### What this task involves
Pull out the rows starting at the line that contains "The width and height of the screenshot is (522, 294)." and ending at the line that contains "This screenshot has width=270, height=480.", and reproduce them word for word.

(Source data)
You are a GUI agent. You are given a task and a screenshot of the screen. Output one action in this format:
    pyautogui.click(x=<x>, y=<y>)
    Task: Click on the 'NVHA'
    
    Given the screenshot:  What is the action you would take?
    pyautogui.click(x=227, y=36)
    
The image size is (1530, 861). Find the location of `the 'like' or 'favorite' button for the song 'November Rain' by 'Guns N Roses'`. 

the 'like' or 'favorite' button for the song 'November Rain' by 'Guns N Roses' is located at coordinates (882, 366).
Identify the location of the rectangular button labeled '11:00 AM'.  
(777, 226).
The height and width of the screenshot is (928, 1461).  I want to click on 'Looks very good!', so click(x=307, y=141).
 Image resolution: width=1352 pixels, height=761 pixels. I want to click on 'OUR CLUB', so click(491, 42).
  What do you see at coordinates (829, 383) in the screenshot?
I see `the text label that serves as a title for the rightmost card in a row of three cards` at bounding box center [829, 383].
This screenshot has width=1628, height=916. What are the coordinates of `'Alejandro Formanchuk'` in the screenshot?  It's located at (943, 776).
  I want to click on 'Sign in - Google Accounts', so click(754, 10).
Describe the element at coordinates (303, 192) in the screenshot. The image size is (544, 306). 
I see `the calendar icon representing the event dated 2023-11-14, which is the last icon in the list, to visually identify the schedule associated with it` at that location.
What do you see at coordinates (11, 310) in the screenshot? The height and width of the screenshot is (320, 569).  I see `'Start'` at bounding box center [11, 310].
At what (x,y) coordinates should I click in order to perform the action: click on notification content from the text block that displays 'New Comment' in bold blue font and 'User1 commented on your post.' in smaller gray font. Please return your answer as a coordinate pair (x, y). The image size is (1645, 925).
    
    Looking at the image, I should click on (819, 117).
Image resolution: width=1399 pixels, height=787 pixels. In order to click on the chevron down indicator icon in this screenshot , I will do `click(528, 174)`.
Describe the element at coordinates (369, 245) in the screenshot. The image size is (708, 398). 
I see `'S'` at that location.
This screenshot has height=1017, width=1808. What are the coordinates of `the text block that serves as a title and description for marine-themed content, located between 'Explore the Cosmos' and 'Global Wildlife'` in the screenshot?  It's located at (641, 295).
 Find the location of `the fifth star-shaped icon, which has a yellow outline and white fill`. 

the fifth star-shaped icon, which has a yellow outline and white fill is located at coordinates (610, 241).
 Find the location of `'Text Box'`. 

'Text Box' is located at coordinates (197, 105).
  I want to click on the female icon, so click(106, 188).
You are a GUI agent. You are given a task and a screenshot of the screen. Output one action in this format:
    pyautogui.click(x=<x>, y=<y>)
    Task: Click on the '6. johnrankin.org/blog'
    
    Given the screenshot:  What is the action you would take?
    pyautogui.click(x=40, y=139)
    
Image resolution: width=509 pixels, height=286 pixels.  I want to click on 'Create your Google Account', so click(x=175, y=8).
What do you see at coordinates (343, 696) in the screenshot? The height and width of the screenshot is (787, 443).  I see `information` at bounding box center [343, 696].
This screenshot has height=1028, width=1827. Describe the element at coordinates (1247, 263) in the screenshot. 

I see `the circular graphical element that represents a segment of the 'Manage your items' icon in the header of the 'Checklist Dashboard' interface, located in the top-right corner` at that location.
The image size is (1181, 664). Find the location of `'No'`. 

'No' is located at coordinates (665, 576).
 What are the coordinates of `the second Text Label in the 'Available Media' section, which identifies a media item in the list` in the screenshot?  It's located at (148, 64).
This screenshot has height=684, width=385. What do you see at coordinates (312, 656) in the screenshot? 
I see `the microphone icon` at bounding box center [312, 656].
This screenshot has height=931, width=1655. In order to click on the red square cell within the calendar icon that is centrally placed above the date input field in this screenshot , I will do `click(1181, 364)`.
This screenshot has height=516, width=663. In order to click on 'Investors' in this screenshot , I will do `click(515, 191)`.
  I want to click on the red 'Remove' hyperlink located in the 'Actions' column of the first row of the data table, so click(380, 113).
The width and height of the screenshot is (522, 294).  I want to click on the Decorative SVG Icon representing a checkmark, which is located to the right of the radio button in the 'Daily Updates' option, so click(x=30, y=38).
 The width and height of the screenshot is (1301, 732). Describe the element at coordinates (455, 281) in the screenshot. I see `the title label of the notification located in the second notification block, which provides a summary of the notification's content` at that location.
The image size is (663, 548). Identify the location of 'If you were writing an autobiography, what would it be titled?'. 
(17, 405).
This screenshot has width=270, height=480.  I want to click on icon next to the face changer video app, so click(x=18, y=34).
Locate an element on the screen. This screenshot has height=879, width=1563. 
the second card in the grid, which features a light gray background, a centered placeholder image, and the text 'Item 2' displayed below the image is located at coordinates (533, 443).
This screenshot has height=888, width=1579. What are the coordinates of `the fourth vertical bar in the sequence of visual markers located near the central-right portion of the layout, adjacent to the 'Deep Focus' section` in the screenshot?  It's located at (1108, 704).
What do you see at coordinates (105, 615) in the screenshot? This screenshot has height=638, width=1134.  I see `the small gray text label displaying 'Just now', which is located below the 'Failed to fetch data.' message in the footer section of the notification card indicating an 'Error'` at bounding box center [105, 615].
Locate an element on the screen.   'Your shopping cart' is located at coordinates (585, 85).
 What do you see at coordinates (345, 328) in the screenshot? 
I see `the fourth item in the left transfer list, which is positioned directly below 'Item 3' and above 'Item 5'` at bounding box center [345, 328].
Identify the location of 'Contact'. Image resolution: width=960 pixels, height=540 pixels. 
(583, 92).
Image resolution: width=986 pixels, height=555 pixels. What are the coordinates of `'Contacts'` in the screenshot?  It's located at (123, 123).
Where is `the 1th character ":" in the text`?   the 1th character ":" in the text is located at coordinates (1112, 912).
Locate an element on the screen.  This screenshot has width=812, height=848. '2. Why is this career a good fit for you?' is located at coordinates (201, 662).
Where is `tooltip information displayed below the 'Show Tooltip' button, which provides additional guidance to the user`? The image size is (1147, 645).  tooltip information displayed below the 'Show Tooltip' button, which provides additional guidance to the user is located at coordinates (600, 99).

### Task result
The width and height of the screenshot is (522, 294).  I want to click on the Decorative SVG Icon representing a checkmark, which is located to the right of the radio button in the 'Daily Updates' option, so click(x=30, y=38).
 The width and height of the screenshot is (1301, 732). Describe the element at coordinates (455, 281) in the screenshot. I see `the title label of the notification located in the second notification block, which provides a summary of the notification's content` at that location.
The image size is (663, 548). Identify the location of 'If you were writing an autobiography, what would it be titled?'. 
(17, 405).
This screenshot has width=270, height=480.  I want to click on icon next to the face changer video app, so click(x=18, y=34).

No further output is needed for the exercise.